Attacks on workers and the Dalai Lama’s jumper
by hakmao, 18 March 2008
Via LabourStart, news from that workers’ paradise Dubai, where 45 Indian construction workers have been imprisoned for:
illegal gatherings, vandalism, and violating public security following their participation in a strike last year for better working conditions.
In Jordan, 176 Vietnamese garment workers have been attacked by police for striking to protest against their exploitation:
The workers were promised wages of 220 USD a month in Jordan, but once they arrived, their employer confiscated their personal documents, forced them to work for up to 16 hours a day, and paid them between 80 and 150 USD per month.
To force the workers to return to their jobs, the company cut off food and offered compensation only to those who were the most productive. Ten days later, while the majority of the workers were still on strike, the employer called the police. Many workers were injured during the assault.
Meanwhile Indian workers are seeking action against traffickers:
The workers are demanding that the U.S. Department of Justice open a criminal investigation against their traffickers and that it act to ensure that future workers and their families do not face the same modern-day slavery.
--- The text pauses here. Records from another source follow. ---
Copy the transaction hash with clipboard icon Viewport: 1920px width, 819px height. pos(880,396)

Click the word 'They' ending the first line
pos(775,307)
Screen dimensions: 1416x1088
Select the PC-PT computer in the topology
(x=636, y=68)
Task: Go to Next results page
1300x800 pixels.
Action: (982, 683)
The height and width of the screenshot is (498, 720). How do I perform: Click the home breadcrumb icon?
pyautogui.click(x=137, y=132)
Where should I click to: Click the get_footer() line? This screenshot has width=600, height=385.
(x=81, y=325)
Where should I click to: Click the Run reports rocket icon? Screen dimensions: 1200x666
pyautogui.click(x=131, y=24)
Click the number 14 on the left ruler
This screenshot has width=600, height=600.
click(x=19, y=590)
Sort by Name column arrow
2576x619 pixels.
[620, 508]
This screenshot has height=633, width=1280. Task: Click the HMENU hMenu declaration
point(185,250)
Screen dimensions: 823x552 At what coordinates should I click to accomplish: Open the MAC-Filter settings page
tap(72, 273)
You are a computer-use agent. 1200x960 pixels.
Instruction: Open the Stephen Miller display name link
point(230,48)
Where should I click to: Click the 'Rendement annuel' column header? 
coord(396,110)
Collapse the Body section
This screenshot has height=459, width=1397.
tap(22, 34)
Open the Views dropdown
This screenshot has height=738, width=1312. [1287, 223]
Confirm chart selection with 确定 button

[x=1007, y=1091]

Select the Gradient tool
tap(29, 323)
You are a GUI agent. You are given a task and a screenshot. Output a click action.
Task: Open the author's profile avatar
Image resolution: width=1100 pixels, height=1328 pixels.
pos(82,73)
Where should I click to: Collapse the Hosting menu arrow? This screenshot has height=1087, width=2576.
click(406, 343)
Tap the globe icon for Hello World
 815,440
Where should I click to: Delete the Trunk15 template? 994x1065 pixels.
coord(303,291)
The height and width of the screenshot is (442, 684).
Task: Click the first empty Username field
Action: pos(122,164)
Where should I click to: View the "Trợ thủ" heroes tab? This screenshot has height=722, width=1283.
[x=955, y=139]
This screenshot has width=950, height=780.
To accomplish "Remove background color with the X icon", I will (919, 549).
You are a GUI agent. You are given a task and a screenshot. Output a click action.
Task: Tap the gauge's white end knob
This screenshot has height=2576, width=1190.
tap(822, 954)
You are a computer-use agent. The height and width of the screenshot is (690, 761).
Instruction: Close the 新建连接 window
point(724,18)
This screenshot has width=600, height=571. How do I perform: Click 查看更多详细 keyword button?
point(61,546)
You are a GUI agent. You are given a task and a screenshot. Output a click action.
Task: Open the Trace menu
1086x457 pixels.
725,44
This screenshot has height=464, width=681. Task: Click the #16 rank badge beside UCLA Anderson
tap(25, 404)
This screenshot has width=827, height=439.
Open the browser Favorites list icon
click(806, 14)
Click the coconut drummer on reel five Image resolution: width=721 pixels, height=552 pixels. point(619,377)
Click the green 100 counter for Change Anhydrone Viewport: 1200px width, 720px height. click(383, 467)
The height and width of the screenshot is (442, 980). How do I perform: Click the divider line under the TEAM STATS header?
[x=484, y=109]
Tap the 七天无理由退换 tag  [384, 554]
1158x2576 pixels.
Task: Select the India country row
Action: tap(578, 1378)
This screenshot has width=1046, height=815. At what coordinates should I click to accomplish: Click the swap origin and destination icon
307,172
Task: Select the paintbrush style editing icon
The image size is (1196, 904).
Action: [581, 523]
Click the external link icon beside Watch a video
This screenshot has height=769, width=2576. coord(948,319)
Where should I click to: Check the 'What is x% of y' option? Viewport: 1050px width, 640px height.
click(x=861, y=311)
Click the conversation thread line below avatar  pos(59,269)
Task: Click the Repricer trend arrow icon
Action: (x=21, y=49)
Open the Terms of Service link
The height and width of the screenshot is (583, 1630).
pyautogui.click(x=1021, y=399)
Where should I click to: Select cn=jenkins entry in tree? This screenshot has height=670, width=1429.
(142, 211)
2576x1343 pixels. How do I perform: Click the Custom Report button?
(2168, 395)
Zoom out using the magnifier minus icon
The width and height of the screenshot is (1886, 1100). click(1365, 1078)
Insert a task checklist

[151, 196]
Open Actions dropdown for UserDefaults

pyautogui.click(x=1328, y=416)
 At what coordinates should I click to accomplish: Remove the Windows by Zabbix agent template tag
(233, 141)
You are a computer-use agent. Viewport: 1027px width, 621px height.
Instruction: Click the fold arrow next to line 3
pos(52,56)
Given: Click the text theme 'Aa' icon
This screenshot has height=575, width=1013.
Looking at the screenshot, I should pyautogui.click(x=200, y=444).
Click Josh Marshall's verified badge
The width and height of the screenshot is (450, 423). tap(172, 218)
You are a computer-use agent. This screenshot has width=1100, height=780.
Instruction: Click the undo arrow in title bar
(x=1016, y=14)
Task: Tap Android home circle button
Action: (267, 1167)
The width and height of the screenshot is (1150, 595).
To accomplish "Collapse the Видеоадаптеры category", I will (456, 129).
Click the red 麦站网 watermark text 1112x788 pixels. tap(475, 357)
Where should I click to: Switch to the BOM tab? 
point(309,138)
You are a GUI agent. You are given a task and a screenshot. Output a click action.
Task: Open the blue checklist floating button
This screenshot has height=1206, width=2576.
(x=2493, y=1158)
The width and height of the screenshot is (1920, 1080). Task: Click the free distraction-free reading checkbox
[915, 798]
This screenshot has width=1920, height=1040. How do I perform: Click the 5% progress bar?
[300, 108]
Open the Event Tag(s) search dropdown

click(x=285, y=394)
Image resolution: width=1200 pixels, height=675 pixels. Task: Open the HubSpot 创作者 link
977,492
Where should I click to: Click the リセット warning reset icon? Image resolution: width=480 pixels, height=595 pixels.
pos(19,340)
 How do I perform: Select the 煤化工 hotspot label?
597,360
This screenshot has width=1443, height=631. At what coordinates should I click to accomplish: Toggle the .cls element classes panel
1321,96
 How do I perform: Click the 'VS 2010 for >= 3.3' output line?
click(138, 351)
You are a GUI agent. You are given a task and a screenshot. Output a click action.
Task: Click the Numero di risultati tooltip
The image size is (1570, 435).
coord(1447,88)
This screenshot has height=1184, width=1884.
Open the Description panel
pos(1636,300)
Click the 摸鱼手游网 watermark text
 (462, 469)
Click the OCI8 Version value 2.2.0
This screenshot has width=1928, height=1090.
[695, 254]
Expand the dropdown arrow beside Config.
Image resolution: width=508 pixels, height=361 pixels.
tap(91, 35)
Reportedly, on the same day a law suit has been filed on behalf of about 500 Indian dock workers. The 82-page complaint accuses Signal International, a marine construction company, and American and Indian recruiters Malvern Burnett and Dewan Consultants respectively, of subjecting over 500 Indian workers to forced labour, trafficking, fraud and civil rights violations.
To return briefly to Tibet, in Letters to a Young Contrarian, Christopher Hitchens writes of:
[T]he unashamed recommendations of the mindless […] offered to us every day. In place of honest disputation we are offered platitudes about ‘healing’. The idea of ‘unity’ is granted huge privilege over any notion of ‘division’ or, worse, ‘divisiveness’. I cringe every time I hear denunciations of the ‘politics of division’–as if politics was not division by definition.
On cue, the god-king-in-exile of Tibet pops up and utters blandishments of the ‘why can’t we all get along’ variety, and says Tibetan independence is ‘no option’, offering to resign ‘if violent protests in Tibet get out of hand’.
Quick! Somebody give him a pen and paper.
His concilliatory approach to China has been criticised by Tibetans, who have condemned his ‘middle way’, demanding nothing less than full independence. In fact those of a cynical bent might think the Dalai Lama was manouevring for something.
The Dalai Lama can stick his ‘middle way’ up his jumper! Independence and self-determination for Tibet!




Wednesday 19 March 2008 at 0:25
Please no comment from Clospie!
Wednesday 19 March 2008 at 0:35
Is it possible for a god to resign?
Wednesday 19 March 2008 at 16:45
Not in this MEST universe. But he could quit his mock up and return to face his entheta at a new point in the time track.
Wednesday 19 March 2008 at 17:18
Re Dubai — never mind all that labour rights rubbish - after all “the gold rush is continuing apace.”
Wednesday 19 March 2008 at 22:35
Personally, I’m all for bloody revolutions when appropriate (hi, Zimbabwe!), but I don’t see this as one of those times. Oppression, check, great terrain, check, but no ability to pull it off, likely. I’d love to be proven wrong, but….
China already has occupying forces in there already, AND, too many of Tibet’s elites are with Dalai Lama in believing in nonviolence.
When they were independent, since the Dalai Lama has taken control, the country’s been very sketchy on keeping self-defense forces. The first Dalai Lama took control with the help of Mongols from outside, who then served as an army, no doubt to local dismay.